使用铅笔束扫描（PBS）对乳腺癌患者进行质子治疗在获得适形剂量分布的同时也减少了心脏剂量方面具有优势。然而，当采用两个前场来减轻呼吸运动对剂量传递的影响时，由于光束远端的高线性能量转移（LET），管理同侧肺剂量变得至关重要。虽然乳房放射治疗后放射性肺炎（RP）的发生率相对较低，但必须解决质子治疗后发生RP的病例，以尽量减少肺毒性。我们进行了一项回顾性病例研究，分析了患者肺炎症状出现后1周、1.5个月和4.5个月的随访计算机断层扫描图像，以将其与质子剂量联系起来。患者的PBS治疗剂量为50戈瑞，外加10戈瑞，使用1.1的相对生物有效性（RBE），以每天2戈瑞的剂量给药。
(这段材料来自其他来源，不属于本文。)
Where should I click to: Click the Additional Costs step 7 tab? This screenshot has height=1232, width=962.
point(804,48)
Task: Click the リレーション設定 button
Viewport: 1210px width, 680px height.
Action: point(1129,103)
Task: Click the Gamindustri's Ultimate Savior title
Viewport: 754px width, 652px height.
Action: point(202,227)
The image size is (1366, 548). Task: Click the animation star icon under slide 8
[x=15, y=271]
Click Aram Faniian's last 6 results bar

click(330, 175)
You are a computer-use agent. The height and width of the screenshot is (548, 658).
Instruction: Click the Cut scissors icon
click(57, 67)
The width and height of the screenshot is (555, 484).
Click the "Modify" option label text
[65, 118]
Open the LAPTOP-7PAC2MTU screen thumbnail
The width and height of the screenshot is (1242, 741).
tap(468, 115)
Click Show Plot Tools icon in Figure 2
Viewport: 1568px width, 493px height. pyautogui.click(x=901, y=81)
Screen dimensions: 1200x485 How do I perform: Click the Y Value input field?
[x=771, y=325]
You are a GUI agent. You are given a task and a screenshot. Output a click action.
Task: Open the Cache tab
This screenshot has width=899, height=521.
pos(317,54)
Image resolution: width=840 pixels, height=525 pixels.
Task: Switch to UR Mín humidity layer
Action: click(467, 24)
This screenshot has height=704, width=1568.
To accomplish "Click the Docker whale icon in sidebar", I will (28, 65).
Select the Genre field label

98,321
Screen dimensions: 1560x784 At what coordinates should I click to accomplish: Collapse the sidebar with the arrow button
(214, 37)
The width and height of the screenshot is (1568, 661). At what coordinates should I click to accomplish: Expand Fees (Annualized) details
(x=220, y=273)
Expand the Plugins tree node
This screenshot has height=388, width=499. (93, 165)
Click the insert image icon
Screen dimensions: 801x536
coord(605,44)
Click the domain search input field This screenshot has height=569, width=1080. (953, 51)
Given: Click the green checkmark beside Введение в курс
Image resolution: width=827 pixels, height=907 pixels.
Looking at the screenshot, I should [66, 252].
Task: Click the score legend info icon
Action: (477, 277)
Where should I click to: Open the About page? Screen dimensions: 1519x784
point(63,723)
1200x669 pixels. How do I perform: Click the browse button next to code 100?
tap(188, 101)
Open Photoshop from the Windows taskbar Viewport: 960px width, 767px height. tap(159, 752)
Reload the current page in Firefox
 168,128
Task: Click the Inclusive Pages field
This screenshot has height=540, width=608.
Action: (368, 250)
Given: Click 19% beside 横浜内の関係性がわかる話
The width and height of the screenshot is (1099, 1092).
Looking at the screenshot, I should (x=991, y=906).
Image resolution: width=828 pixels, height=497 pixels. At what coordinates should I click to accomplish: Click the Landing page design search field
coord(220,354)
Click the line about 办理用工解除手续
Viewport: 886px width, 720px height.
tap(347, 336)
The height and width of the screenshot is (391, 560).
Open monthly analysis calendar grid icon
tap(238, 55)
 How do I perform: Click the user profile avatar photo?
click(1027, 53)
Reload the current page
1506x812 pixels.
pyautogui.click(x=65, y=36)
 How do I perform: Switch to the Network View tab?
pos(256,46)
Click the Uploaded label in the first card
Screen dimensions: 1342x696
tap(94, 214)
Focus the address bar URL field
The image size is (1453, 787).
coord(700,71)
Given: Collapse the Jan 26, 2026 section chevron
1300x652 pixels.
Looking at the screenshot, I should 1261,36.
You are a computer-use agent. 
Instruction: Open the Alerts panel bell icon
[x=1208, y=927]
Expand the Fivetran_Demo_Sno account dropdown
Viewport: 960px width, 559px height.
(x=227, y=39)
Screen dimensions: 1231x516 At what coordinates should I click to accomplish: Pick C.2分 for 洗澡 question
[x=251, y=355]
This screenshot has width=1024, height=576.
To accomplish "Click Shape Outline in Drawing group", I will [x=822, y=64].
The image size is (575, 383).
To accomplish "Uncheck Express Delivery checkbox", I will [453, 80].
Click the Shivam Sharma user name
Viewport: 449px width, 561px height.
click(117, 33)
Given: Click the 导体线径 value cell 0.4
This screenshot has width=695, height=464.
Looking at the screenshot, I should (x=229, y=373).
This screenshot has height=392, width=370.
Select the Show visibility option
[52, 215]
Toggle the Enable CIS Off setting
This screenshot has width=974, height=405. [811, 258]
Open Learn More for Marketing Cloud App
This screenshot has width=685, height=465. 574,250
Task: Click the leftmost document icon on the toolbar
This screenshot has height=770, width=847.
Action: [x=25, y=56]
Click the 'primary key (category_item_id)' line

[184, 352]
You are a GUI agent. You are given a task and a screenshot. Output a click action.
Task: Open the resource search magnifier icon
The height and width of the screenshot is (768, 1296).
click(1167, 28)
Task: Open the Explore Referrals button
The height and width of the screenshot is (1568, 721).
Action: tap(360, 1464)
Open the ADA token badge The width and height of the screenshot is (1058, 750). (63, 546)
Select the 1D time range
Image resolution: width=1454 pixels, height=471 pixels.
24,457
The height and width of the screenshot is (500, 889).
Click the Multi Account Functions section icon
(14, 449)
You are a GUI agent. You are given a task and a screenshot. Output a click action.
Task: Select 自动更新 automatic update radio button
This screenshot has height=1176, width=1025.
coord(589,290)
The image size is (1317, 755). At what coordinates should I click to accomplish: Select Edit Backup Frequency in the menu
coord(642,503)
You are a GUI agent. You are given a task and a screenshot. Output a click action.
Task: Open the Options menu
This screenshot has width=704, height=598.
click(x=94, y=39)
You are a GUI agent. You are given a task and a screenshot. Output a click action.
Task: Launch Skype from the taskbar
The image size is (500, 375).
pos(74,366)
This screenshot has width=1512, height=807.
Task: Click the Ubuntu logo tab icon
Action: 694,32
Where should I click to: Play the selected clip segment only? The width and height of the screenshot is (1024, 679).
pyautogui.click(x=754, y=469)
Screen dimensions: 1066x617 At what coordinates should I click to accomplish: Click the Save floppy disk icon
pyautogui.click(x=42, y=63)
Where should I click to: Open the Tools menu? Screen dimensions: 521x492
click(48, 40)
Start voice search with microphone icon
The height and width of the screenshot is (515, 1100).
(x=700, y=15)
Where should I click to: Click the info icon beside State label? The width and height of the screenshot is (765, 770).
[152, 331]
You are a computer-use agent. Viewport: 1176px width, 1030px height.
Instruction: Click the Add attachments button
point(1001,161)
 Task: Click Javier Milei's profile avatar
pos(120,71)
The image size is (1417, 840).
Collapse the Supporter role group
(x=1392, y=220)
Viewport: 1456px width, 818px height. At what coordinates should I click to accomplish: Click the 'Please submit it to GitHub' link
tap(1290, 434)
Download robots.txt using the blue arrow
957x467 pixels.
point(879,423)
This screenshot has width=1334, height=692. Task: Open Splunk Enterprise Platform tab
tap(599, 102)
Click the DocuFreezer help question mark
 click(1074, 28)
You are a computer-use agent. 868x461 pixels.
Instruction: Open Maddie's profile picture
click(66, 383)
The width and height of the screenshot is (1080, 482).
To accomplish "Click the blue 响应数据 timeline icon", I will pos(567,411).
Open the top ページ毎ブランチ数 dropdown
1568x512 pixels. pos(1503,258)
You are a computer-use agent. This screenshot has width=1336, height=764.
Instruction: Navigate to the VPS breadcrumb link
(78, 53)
我们的直方图分析显示，在40 Gy的剂量下，Hounsfield单位显著增加（RBE = 1.1），强调潜在的剂量-体积参数可以帮助减少RP的发生。此外，与RP相关的肺体积被大于5.0 keV/μm的iso-LET水平包围，质子剂量超过40 Gy （RBE = 1.1）。在原始治疗方案中使用麦克纳马拉模型检查let依赖性rbe加权剂量时，我们发现接受超过50Gy （V50Gy）和40Gy （V40Gy）的体积分别为110 cc和267 cc。通过将V50Gy和V40Gy的剂量靶限制同侧肺体积纳入PBS计划，成功地将体积减少到0 cc和3 cc，同时保持靶剂量覆盖和稳健性。优化乳房PBS计划（RBE = 1.1），同时考虑V50Gy和V40Gy的目标，以最大限度地减少肺暴露，这在临床上是可行的，在使用PBS质子治疗乳腺癌时，应将其视为降低肺毒性的策略。

本文章由计算机程序翻译，如有差异，请以英文原文为准。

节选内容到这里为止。